Department notice of delegation of prescriptive authority to a physician assistant and termination of delegation, specifying the authority delegated or terminated. Upon receipt of this notice delegating authority to prescribe controlled substances, the physician assistant shall be eligible to register for a mid-level practitioner controlled substances license under Section 303.05 of the Illinois Controlled Substances Act. Nothing in this Act shall be construed to limit the delegation of tasks or duties by the collaborating physician to a nurse or other appropriately trained persons in accordance with Section 54.2 of the Medical Practice Act of 1987.
        (3) In addition to the requirements of this
    
subsection (b), a collaborating physician may, but is not required to, delegate authority to a physician assistant to prescribe Schedule II controlled substances, if all of the following conditions apply:
            (A) Specific Schedule II controlled substances by
        
oral dosage or topical or transdermal application may be delegated, provided that the delegated Schedule II controlled substances are routinely prescribed by the collaborating physician. This delegation must identify the specific Schedule II controlled substances by either brand name or generic name.
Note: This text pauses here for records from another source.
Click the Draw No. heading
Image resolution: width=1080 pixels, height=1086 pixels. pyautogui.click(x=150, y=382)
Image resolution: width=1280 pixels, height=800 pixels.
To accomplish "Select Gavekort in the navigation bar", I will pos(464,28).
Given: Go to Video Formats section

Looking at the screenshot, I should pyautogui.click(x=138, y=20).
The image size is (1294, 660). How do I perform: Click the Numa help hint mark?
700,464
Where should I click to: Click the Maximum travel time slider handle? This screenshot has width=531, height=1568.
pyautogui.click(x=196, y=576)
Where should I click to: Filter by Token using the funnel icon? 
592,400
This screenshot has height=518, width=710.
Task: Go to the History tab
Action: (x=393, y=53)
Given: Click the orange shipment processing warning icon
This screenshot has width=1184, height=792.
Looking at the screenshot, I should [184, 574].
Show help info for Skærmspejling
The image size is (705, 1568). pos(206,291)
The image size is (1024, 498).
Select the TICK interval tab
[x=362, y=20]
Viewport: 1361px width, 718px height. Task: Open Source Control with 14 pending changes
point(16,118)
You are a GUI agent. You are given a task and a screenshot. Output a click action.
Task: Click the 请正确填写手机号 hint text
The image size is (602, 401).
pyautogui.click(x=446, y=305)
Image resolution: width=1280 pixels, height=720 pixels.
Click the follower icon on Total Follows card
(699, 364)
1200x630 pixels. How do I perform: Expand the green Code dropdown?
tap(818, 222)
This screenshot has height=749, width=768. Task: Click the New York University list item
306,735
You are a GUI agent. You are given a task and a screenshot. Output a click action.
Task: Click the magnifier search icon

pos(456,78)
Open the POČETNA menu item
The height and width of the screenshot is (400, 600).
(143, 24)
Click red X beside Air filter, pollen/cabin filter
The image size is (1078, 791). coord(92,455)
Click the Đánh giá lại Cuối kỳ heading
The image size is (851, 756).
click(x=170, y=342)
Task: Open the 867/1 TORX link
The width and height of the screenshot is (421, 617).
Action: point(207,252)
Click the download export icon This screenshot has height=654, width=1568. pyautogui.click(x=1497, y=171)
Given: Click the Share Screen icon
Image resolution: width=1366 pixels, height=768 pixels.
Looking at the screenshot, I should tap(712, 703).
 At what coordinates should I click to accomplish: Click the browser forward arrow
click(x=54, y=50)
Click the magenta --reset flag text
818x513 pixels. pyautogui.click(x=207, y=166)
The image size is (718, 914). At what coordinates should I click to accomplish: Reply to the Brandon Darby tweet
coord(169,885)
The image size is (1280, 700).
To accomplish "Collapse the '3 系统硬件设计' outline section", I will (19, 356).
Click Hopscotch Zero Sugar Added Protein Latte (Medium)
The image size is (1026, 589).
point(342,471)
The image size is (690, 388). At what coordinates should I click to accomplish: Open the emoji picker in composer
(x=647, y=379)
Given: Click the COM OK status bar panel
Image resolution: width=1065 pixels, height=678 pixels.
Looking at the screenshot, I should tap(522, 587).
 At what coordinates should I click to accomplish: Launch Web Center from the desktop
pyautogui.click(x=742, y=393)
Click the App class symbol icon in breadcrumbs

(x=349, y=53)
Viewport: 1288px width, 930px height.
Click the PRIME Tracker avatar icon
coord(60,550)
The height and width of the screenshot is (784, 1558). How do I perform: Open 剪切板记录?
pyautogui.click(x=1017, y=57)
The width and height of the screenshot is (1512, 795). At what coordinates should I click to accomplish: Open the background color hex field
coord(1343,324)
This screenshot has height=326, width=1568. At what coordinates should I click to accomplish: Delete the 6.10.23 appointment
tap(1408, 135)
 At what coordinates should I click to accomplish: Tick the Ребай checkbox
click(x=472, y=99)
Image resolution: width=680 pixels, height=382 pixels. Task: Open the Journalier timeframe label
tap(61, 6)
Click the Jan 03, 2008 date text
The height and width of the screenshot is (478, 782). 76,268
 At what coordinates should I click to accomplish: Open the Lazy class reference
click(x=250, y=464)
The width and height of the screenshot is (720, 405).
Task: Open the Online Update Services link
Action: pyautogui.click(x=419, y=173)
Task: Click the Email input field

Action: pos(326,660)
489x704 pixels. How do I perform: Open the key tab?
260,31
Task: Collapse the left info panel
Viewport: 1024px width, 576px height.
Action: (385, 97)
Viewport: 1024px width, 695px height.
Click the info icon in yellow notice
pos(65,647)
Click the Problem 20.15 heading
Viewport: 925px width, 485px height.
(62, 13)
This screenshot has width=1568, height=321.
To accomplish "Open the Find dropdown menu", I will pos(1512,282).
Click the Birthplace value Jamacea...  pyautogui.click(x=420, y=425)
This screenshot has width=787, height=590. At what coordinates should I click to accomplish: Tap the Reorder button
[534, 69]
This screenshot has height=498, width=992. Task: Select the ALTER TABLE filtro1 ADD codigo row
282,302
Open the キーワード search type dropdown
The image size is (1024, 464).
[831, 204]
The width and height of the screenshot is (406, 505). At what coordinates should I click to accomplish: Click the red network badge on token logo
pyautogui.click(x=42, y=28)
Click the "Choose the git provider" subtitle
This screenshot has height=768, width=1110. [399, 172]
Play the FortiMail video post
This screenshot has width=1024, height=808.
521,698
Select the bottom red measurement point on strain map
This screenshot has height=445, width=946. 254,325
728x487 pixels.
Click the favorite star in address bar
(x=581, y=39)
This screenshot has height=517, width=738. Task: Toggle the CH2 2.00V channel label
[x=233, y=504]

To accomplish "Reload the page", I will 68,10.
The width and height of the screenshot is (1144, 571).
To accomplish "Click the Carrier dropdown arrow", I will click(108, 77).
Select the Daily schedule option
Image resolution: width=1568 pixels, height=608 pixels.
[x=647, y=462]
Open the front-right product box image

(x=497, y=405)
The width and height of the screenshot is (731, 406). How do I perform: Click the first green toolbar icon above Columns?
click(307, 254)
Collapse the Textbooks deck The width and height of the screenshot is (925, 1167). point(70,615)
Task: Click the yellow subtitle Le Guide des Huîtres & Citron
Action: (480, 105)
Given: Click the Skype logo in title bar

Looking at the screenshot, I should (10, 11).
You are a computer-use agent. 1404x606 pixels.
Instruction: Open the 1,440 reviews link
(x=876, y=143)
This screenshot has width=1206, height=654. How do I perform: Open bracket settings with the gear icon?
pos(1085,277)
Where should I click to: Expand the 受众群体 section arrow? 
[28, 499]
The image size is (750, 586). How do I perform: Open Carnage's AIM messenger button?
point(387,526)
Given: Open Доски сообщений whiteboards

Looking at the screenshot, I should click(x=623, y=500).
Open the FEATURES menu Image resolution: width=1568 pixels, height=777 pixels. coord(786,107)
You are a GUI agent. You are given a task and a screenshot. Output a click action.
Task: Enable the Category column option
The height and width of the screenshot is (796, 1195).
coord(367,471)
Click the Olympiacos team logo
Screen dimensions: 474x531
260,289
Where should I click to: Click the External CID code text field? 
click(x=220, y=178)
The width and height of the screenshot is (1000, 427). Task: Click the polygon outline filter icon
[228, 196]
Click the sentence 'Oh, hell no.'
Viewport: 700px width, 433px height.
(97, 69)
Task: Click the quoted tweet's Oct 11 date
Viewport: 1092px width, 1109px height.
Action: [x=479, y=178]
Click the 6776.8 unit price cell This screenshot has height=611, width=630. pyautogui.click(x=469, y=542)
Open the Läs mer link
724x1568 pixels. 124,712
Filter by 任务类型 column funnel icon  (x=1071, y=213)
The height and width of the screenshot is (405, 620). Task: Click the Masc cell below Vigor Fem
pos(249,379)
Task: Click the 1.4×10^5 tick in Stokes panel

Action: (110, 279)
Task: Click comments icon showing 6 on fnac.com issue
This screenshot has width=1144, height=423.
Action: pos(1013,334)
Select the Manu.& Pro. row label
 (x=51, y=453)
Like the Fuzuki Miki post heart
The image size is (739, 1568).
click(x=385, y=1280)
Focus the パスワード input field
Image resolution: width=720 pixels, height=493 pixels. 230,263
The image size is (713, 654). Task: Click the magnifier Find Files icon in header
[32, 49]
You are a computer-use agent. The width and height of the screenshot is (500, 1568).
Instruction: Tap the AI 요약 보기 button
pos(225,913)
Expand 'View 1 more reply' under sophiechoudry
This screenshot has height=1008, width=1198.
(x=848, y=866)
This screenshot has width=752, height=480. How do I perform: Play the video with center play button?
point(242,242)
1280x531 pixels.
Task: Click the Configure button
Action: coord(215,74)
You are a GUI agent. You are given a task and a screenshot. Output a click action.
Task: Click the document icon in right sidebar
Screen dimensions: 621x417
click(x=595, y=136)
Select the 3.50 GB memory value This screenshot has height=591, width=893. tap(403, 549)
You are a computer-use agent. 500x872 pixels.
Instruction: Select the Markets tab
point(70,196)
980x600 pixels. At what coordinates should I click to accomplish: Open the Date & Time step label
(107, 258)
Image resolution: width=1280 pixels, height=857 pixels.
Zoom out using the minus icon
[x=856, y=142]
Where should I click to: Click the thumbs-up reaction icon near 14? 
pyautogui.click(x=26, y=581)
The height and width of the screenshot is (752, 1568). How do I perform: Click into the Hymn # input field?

Schedule II controlled substances to be delivered by injection or other route of administration may not be delegated.
            (B) (Blank).
            (C) Any prescription must be limited to no more
        
than a 30-day supply, with any continuation authorized only after prior approval of the collaborating physician.
            (D) The physician assistant must discuss the
        
condition of any patients for whom a controlled substance is prescribed monthly with the collaborating physician.
            (E) The physician assistant meets the education
        
requirements of Section 303.05 of the Illinois Controlled Substances Act.
    (c) Nothing in this Act shall be construed to limit the delegation of tasks or duties by a physician to a licensed practical nurse, a registered professional nurse, or other persons. Nothing in this Act shall be construed to limit the method of delegation that may be authorized by any means, including, but not limited to, oral, written, electronic, standing orders, protocols, guidelines, or verbal orders. Nothing in this Act shall be construed to authorize a physician assistant to provide health care services required by law or rule to be performed by a physician. Nothing in this Act shall be construed to authorize the delegation or performance of operative surgery. Nothing in this Section shall be construed to preclude a physician assistant from assisting in surgery.
    (c-5) Nothing in this Section shall be construed to apply to any medication authority, including Schedule II controlled substances of a licensed physician assistant for care provided in a hospital, hospital affiliate, federally qualified health center, or ambulatory surgical treatment center pursuant to Section 7.7 of this Act.
    (d) (Blank).
    (e) Nothing in this Section shall be construed to prohibit generic substitution.